In this post we are going to talk about how DBT integrates with Spark and how this integration can be useful for us.
DBT is a framework that facilitates the design of data modeling throughout the different data modeling cycles. DBT is normally used for data modeling for analytical purposes. In this way, using DBT we interpose a development layer that adopts a DSL very close to that of traditional SQL to speed up ELT development.
This possibility, together with its ability to be transversal to different data warehouses or Data Warehouses, are the main virtues offered by DBT compared to the rest of the alternatives.
Data Transformations with DBT and Spark
Next, we will see a case study of how to use Spark as an engine for transformations modeled with DBT.
The first thing we will need is to raise the right environment to develop this POC. In our case we will use the following binary dependencies:
- spark-3.0.2-bin-hadoop3.2
- python 3.8
spark/sbin ./start-thriftserver.sh
With this command, we launch a Thrift Server service in Spark that, in turn, allows to execute interactive SQL queries in Spark through a JDBC/ODBC connection. The raised service exposes by default port 10000 which will be used to connect DBT to Spark. If we connect via a database development IDE to the URI ‘jdbc:hive2://localhost:10000’, we will be able to perform queries directly on Spark, that is the same principle that DBT leverages to be able to perform this integration.
The database modeling process is similar to other DBT developments, but it is important to highlight the specific capabilities of the Spark integration.
First of all, I would like to highlight that it allows us to develop models that can not only persist in an indexed database type support, but can also be stored in a file system and in all the usual formats (parquet, csv, orc, etc.). This gives us the flexibility to move to an ETL paradigm, which is particularly interesting, since in many occasions we may need to work with a data model that is not supported in a Data Warehouse.
However, in most integrations with DBT, we find that the latter is an indispensable piece within the architecture.
Data modeling project
In this GitHub repository of Damavis we can find a very simple code that allows us to build a DBT environment with the necessary dependencies and also a simple modeling project. So, we clone the repository locally and proceed to install the Python dependencies using Poetry. I recommend that this is done using a virtualenv.
pip install poetry
poetry install
Once the dependencies are installed, we must create our profiles.yml, which contains the connectivity between DBT and the Spark service opened on port 10000.
damavis_dbt_spark:
target: local
outputs:
local:
type: spark
method: thrift
host: localhost
schema: test
port: 10000
DBT has several connection types with Spark ODBC, Thrift, Http and Session:
- ODBC is a method that allows us to connect via Databricks SQL connection driver.
- Thrift allows us to connect to a Spark server such as an Amazon EMR or HDinsight.
- Http allows us to connect to a cluster but through an HTTP service, currently (v1.6) it can only be integrated with the Databricks interactive cluster.
- Session allows you to connect to a pySpark session launched locally.
We have already configured the connection between DBT and our Spark locally. Let’s see now the source code. In the dbt_project.yml file we find the first peculiarity of Spark development:
models:
damavis_dbt_spark:
+file_format: csv
+location_root: /hive/damavis
+materialized: table
Here we see that we can specify by default that our models are persisted with a specific format using “file_format” or that it is stored by default in a specific path “location_root”. DBT supports multiple formats with Spark such as parquet, delta, iceberg, hudi, csv, json, text, jdbc, orc, hive or libsvm.
If we execute dbt run
, we will see that the following folder structure is created:
We can see that the meta-data schema such as the _SUCCESS file is created when the Spark stage terminates successfully.

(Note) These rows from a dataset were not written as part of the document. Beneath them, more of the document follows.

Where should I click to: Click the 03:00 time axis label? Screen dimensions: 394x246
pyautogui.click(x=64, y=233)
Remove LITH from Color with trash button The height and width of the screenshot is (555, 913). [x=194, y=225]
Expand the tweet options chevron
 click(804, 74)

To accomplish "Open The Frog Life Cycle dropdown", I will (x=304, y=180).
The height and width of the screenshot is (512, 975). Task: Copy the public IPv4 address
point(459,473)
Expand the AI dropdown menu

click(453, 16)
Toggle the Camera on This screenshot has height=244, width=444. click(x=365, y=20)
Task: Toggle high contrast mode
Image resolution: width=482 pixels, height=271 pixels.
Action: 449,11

In the example_partition_model we see some of the options we have to persist the data:
{{ config(
partition_by=['year','month','day'],
file_format='csv',
options={'header': 'true'}
buckets= 100
) }}
select
id,
2023 as year,
10 as month,
id as day
from {{ ref('example_view') }}
In this way, we can specify persistence options as in Spark in the method “write.option(“header”, True).csv(“path”)”. We can also set ‘partition_by’ options, in our case by ‘year’, ‘month’ and ‘day’, or the number of records per each of the files that are stored using the ‘buckets’ option.
Conclusion
DBT allows us to develop models within an HDFS by using Spark as the execution engine, allowing us to leverage the strengths of each of the frameworks.

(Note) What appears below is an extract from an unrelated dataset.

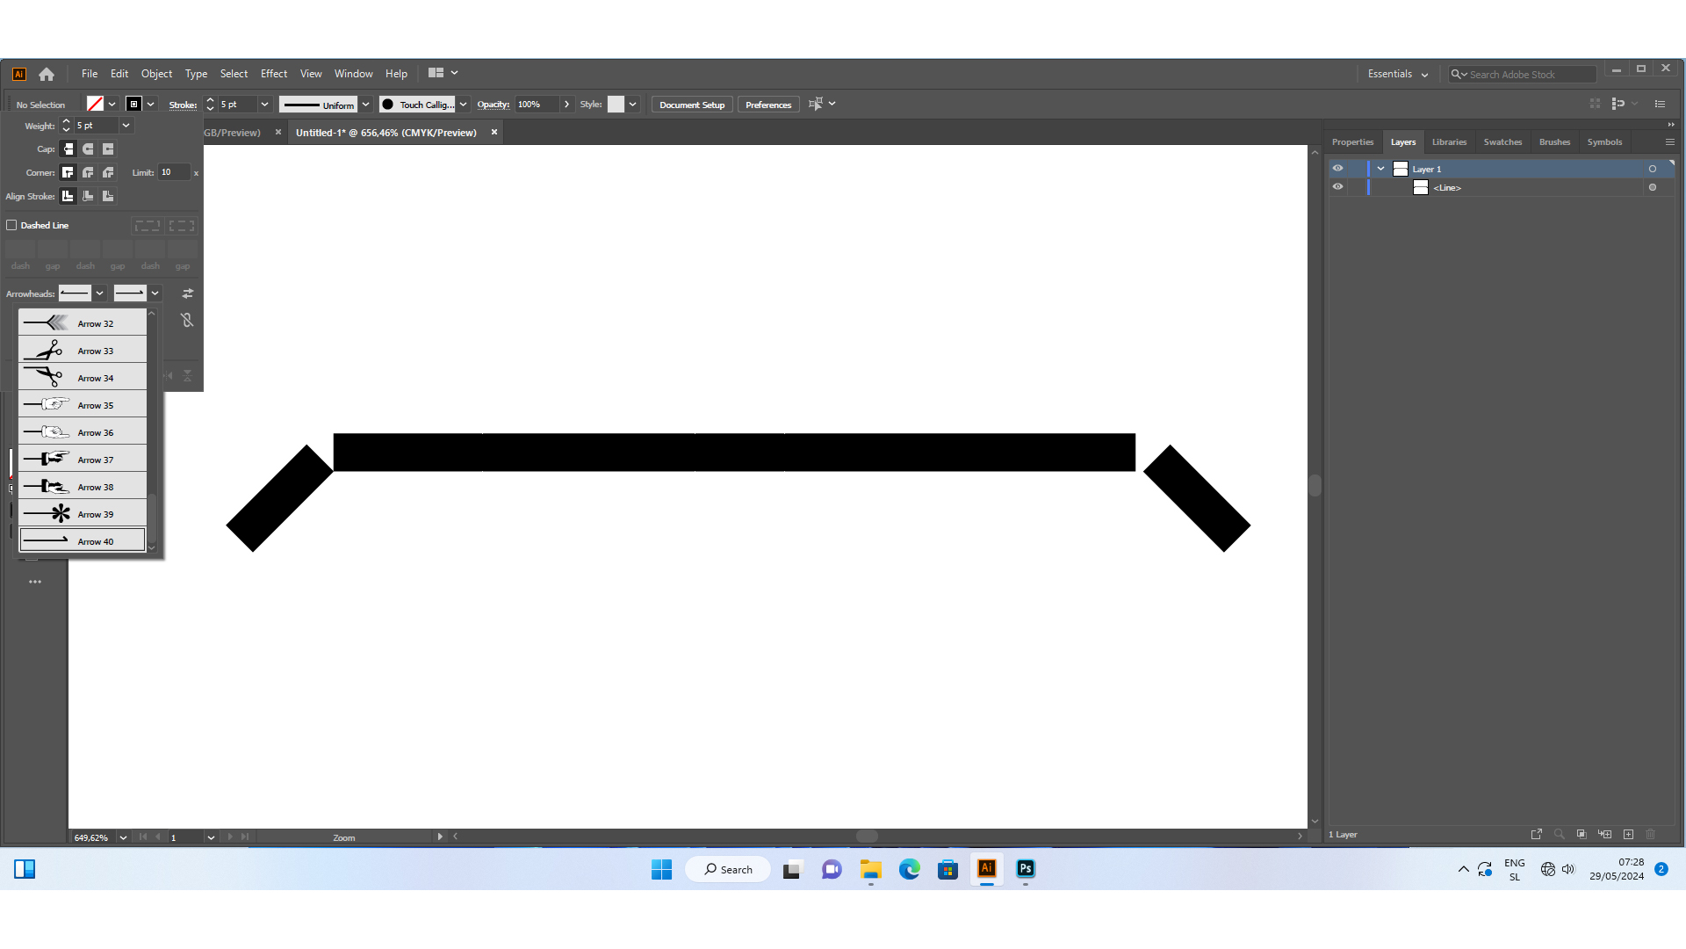Open the Effect menu
This screenshot has height=949, width=1686.
pyautogui.click(x=274, y=73)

On the other hand, DBT can help us to model in a fast way, document, ease the learning curve and, finally, manage relatively complicated operations to develop in Spark such as: data quality and integrity tests in each execution, snapshot systems from DBT, seeds, etc. While Spark, on the other hand, allows us to use the muscle of a Spark cluster to deal with a large amount of data without the need of a Datawarehouse system.